━━ Trecho para leitura ━━

Extrai-se da essência do que se colocou nas últimas linhas, que a preclusão deve ser compreendida como um instituto que envolve a impossibilidade, por regra, de, a partir de determinado momento, serem suscitadas matérias no processo, tanto pelas partes como pelo próprio juiz, visando-se precipuamente à aceleração e à simplificação do procedimento. Integra sempre o objeto da preclusão, portanto, um ônus processual das partes ou um poder do juiz; ou seja, a preclusão é um fenômeno que se relaciona com as decisões judiciais (tanto interlocutória como final) e as faculdades conferidas às partes com prazo definido de exercício, atuando nos limites do processo em que se verificou.

Na Itália, onde o instituto da preclusão foi melhor sistematizado, principalmente a partir dos estudos de Chiovenda, chegou-se a criticar o fato de ter se dado destaque ao fenômeno quando vinculado às atividades das partes – a partir do conceito de que o fenômeno preclusivo representaria a perda, extinção ou consumação da faculdade processual pelo fato de se haverem alcançado os limites assinalados por lei ao seu exercício[53].

━━━
━━ Registros de dados ━━

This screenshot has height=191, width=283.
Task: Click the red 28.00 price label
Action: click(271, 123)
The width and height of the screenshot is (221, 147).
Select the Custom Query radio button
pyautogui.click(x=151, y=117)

━━━
━━ Registros de dados ━━

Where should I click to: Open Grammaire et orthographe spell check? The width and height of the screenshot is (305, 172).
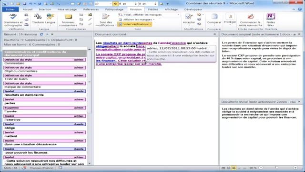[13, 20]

━━━
━━ Registros de dados ━━

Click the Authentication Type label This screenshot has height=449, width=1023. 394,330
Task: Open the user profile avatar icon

━━━

Tarefas a realizar:
**1.** Reescreva o trecho sobre a preclusão, com tudo o que vai de "Na Itália, onde" até "ao seu exercício[53].", trocando "destaque" por "ênfase".
**2.** Transcreva sem nenhuma alteração os registros, com tudo o que vai da linha que contém "This screenshot has height=191, width=283." até a linha que contém "pyautogui.click(x=151, y=117)", ambas incluídas.

Respostas em ordem:
**1.**
Na Itália, onde o instituto da preclusão foi melhor sistematizado, principalmente a partir dos estudos de Chiovenda, chegou-se a criticar o fato de ter se dado ênfase ao fenômeno quando vinculado às atividades das partes – a partir do conceito de que o fenômeno preclusivo representaria a perda, extinção ou consumação da faculdade processual pelo fato de se haverem alcançado os limites assinalados por lei ao seu exercício[53].

**2.**
This screenshot has height=191, width=283.
Task: Click the red 28.00 price label
Action: click(271, 123)
The width and height of the screenshot is (221, 147).
Select the Custom Query radio button
pyautogui.click(x=151, y=117)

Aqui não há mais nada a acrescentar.